# What to work on
These entries must be printed again exactly as they are.

=== Section Start ===

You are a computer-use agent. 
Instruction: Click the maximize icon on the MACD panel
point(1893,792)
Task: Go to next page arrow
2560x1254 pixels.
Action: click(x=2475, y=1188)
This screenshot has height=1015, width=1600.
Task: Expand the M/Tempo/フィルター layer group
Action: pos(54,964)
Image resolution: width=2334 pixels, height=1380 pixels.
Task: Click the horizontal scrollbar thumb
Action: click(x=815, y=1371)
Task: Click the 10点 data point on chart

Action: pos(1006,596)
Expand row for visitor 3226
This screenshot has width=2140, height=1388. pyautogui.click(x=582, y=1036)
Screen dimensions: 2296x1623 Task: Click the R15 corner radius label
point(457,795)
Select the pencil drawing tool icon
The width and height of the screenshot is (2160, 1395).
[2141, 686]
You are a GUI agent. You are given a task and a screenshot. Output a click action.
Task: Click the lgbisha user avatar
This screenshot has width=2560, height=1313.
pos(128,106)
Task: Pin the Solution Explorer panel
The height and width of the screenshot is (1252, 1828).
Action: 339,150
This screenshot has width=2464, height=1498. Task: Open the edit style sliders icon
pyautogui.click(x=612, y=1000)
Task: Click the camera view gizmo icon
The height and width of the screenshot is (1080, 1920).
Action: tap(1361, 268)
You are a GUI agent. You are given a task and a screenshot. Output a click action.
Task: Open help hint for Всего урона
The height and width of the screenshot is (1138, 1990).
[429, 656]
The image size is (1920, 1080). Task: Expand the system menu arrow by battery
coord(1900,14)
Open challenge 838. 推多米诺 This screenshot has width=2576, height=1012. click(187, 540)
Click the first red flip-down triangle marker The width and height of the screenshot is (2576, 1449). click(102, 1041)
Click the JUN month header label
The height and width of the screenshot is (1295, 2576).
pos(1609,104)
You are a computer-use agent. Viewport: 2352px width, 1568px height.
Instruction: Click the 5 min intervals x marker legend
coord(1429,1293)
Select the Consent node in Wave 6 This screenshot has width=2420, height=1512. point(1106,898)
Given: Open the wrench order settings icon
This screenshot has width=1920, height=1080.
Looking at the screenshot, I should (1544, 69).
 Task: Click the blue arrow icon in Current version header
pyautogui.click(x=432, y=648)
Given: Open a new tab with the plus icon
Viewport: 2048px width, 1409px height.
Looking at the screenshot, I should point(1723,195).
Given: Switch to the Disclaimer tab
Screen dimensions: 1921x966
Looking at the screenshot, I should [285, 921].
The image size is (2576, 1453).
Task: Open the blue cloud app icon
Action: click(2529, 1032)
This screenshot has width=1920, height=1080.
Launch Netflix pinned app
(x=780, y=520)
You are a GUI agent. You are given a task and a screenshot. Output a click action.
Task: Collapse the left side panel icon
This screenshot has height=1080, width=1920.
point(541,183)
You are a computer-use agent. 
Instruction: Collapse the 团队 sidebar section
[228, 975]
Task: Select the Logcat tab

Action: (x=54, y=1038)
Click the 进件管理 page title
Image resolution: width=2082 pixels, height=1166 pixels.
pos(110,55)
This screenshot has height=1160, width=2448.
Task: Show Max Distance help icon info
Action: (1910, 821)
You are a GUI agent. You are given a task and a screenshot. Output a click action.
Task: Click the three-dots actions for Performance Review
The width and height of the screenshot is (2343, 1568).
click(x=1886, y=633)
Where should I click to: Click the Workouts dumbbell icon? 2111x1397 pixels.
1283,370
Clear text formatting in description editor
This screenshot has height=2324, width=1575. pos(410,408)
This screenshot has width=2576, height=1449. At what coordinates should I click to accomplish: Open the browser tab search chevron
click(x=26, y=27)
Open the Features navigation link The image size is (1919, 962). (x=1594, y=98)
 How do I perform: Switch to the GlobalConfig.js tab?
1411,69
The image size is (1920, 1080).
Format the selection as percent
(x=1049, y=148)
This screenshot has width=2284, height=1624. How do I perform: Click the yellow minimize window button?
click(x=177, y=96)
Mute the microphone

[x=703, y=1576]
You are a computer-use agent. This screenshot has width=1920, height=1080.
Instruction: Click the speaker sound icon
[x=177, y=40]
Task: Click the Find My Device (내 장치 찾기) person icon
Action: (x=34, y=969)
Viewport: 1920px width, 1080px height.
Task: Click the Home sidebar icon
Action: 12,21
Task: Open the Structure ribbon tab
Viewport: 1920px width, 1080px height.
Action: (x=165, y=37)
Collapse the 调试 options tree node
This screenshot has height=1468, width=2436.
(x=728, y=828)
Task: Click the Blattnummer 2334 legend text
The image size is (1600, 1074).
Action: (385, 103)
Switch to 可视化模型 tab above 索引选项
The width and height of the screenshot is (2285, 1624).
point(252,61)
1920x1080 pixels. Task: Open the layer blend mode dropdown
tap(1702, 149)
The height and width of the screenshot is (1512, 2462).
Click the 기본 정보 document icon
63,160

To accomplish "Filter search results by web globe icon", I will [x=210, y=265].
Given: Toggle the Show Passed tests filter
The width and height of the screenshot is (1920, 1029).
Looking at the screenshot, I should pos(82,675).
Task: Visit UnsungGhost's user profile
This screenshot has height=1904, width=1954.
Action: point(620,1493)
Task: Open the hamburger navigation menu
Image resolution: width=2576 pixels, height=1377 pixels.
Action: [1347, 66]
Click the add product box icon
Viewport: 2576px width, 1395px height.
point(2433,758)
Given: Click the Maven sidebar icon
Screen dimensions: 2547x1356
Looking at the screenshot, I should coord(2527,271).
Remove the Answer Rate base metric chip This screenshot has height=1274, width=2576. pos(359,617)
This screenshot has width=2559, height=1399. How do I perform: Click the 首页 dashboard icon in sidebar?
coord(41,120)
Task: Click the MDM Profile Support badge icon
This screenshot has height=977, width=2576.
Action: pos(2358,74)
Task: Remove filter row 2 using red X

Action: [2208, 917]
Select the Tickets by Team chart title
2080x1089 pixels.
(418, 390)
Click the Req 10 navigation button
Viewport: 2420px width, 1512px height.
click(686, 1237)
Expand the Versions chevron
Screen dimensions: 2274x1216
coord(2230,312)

=== Section End ===

# Output of the task
You are a computer-use agent. 
Instruction: Click the maximize icon on the MACD panel
point(1893,792)
Task: Go to next page arrow
2560x1254 pixels.
Action: click(x=2475, y=1188)
This screenshot has height=1015, width=1600.
Task: Expand the M/Tempo/フィルター layer group
Action: pos(54,964)
Image resolution: width=2334 pixels, height=1380 pixels.
Task: Click the horizontal scrollbar thumb
Action: click(x=815, y=1371)
Task: Click the 10点 data point on chart

Action: pos(1006,596)
Expand row for visitor 3226
This screenshot has width=2140, height=1388. pyautogui.click(x=582, y=1036)
Screen dimensions: 2296x1623 Task: Click the R15 corner radius label
point(457,795)
Select the pencil drawing tool icon
The width and height of the screenshot is (2160, 1395).
[2141, 686]
You are a GUI agent. You are given a task and a screenshot. Output a click action.
Task: Click the lgbisha user avatar
This screenshot has width=2560, height=1313.
pos(128,106)
Task: Pin the Solution Explorer panel
The height and width of the screenshot is (1252, 1828).
Action: 339,150
This screenshot has width=2464, height=1498. Task: Open the edit style sliders icon
pyautogui.click(x=612, y=1000)
Task: Click the camera view gizmo icon
The height and width of the screenshot is (1080, 1920).
Action: tap(1361, 268)
You are a GUI agent. You are given a task and a screenshot. Output a click action.
Task: Open help hint for Всего урона
The height and width of the screenshot is (1138, 1990).
[429, 656]
The image size is (1920, 1080). Task: Expand the system menu arrow by battery
coord(1900,14)
Open challenge 838. 推多米诺 This screenshot has width=2576, height=1012. click(187, 540)
Click the first red flip-down triangle marker The width and height of the screenshot is (2576, 1449). click(102, 1041)
Click the JUN month header label
The height and width of the screenshot is (1295, 2576).
pos(1609,104)
You are a computer-use agent. Viewport: 2352px width, 1568px height.
Instruction: Click the 5 min intervals x marker legend
coord(1429,1293)
Select the Consent node in Wave 6 This screenshot has width=2420, height=1512. point(1106,898)
Given: Open the wrench order settings icon
This screenshot has width=1920, height=1080.
Looking at the screenshot, I should (1544, 69).
 Task: Click the blue arrow icon in Current version header
pyautogui.click(x=432, y=648)
Given: Open a new tab with the plus icon
Viewport: 2048px width, 1409px height.
Looking at the screenshot, I should point(1723,195).
Given: Switch to the Disclaimer tab
Screen dimensions: 1921x966
Looking at the screenshot, I should [285, 921].
The image size is (2576, 1453).
Task: Open the blue cloud app icon
Action: click(2529, 1032)
This screenshot has width=1920, height=1080.
Launch Netflix pinned app
(x=780, y=520)
You are a GUI agent. You are given a task and a screenshot. Output a click action.
Task: Collapse the left side panel icon
This screenshot has height=1080, width=1920.
point(541,183)
You are a computer-use agent. 
Instruction: Collapse the 团队 sidebar section
[228, 975]
Task: Select the Logcat tab

Action: (x=54, y=1038)
Click the 进件管理 page title
Image resolution: width=2082 pixels, height=1166 pixels.
pos(110,55)
This screenshot has height=1160, width=2448.
Task: Show Max Distance help icon info
Action: (1910, 821)
You are a GUI agent. You are given a task and a screenshot. Output a click action.
Task: Click the three-dots actions for Performance Review
The width and height of the screenshot is (2343, 1568).
click(x=1886, y=633)
Where should I click to: Click the Workouts dumbbell icon? 2111x1397 pixels.
1283,370
Clear text formatting in description editor
This screenshot has height=2324, width=1575. pos(410,408)
This screenshot has width=2576, height=1449. At what coordinates should I click to accomplish: Open the browser tab search chevron
click(x=26, y=27)
Open the Features navigation link The image size is (1919, 962). (x=1594, y=98)
 How do I perform: Switch to the GlobalConfig.js tab?
1411,69
The image size is (1920, 1080).
Format the selection as percent
(x=1049, y=148)
This screenshot has width=2284, height=1624. How do I perform: Click the yellow minimize window button?
click(x=177, y=96)
Mute the microphone

[x=703, y=1576]
You are a computer-use agent. This screenshot has width=1920, height=1080.
Instruction: Click the speaker sound icon
[x=177, y=40]
Task: Click the Find My Device (내 장치 찾기) person icon
Action: (x=34, y=969)
Viewport: 1920px width, 1080px height.
Task: Click the Home sidebar icon
Action: 12,21
Task: Open the Structure ribbon tab
Viewport: 1920px width, 1080px height.
Action: (x=165, y=37)
Collapse the 调试 options tree node
This screenshot has height=1468, width=2436.
(x=728, y=828)
Task: Click the Blattnummer 2334 legend text
The image size is (1600, 1074).
Action: (385, 103)
Switch to 可视化模型 tab above 索引选项
The width and height of the screenshot is (2285, 1624).
point(252,61)
1920x1080 pixels. Task: Open the layer blend mode dropdown
tap(1702, 149)
The height and width of the screenshot is (1512, 2462).
Click the 기본 정보 document icon
63,160

To accomplish "Filter search results by web globe icon", I will [x=210, y=265].
Given: Toggle the Show Passed tests filter
The width and height of the screenshot is (1920, 1029).
Looking at the screenshot, I should pos(82,675).
Task: Visit UnsungGhost's user profile
This screenshot has height=1904, width=1954.
Action: point(620,1493)
Task: Open the hamburger navigation menu
Image resolution: width=2576 pixels, height=1377 pixels.
Action: [1347, 66]
Click the add product box icon
Viewport: 2576px width, 1395px height.
point(2433,758)
Given: Click the Maven sidebar icon
Screen dimensions: 2547x1356
Looking at the screenshot, I should coord(2527,271).
Remove the Answer Rate base metric chip This screenshot has height=1274, width=2576. pos(359,617)
This screenshot has width=2559, height=1399. How do I perform: Click the 首页 dashboard icon in sidebar?
coord(41,120)
Task: Click the MDM Profile Support badge icon
This screenshot has height=977, width=2576.
Action: pos(2358,74)
Task: Remove filter row 2 using red X

Action: [2208, 917]
Select the Tickets by Team chart title
2080x1089 pixels.
(418, 390)
Click the Req 10 navigation button
Viewport: 2420px width, 1512px height.
click(686, 1237)
Expand the Versions chevron
Screen dimensions: 2274x1216
coord(2230,312)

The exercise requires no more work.